Jari dia semakin bermain dalam daerah kelemahan, meningkatkan tempo permainan. Begini saja sudah menimbulkan sensasi nikmat, apalagi dikombinasi bersama ciumannya?”

“Kau suka?”

“Selalu kalau itu kamu,” 

“Aku juga.” Norlorn membelai lembut rambutku. Sesaat, sentuhannya terhenti.

“Sudah ingin?” tanya Norlorn.

“Aku memang ingin,” 

“Setelah sarapan.” Norlorn bungkas, dia mengemban tubuh pendekku.

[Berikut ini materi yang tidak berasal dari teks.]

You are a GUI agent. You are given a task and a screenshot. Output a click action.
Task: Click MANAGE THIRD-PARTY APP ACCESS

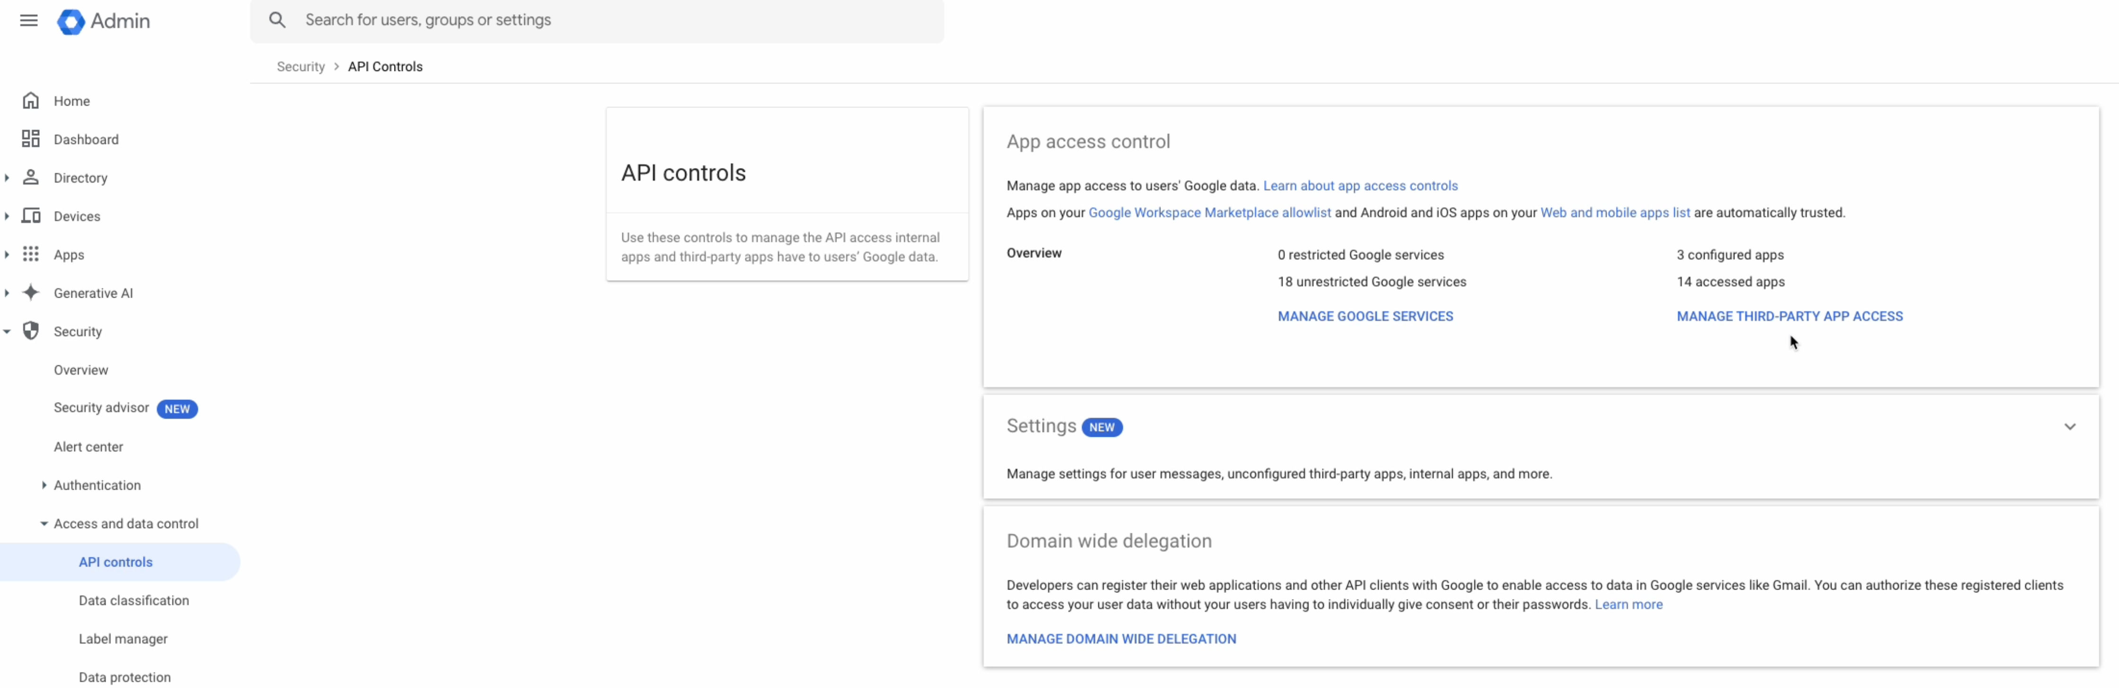pos(1789,316)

“Aku nggak tahan lagi!” ucapku merenyeh.

Norlorn menapuk kening, lalu bernegosiasi, “Sabar sayang, setelah jalan-jalan mau?”

“Seka...”

Dia menggerendel perkataan. Bibir menggiurkan kepunyaannya mengasak bibirku. Mulut agak kubuka agar mempermudah indra perasa Norlorn mengelana. Menunggu belintan tak berangka sena liar merodong di dalam.

Beberapa saat menunggu, lidah sensual dia mulai beraksi. Berputar menjajap palka mulut. Nada kecapan terdengar mersik sembari meninjau pengembaraan dia dan bergilir saliva kutunggu. Kemudian, kecupan reda.

“Kenapa berhenti?”

“Aku tidak ingin para pelayan melihat kita.” Norlorn mengimbau.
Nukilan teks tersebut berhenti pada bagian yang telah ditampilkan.